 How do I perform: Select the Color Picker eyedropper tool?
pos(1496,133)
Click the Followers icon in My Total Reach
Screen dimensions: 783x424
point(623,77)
· · · · ·
ACTIVITY: Set down the full listing. Keep every line exact.

ANSWER SPACE:
 How do I perform: Select the Color Picker eyedropper tool?
pos(1496,133)
Click the Followers icon in My Total Reach
Screen dimensions: 783x424
point(623,77)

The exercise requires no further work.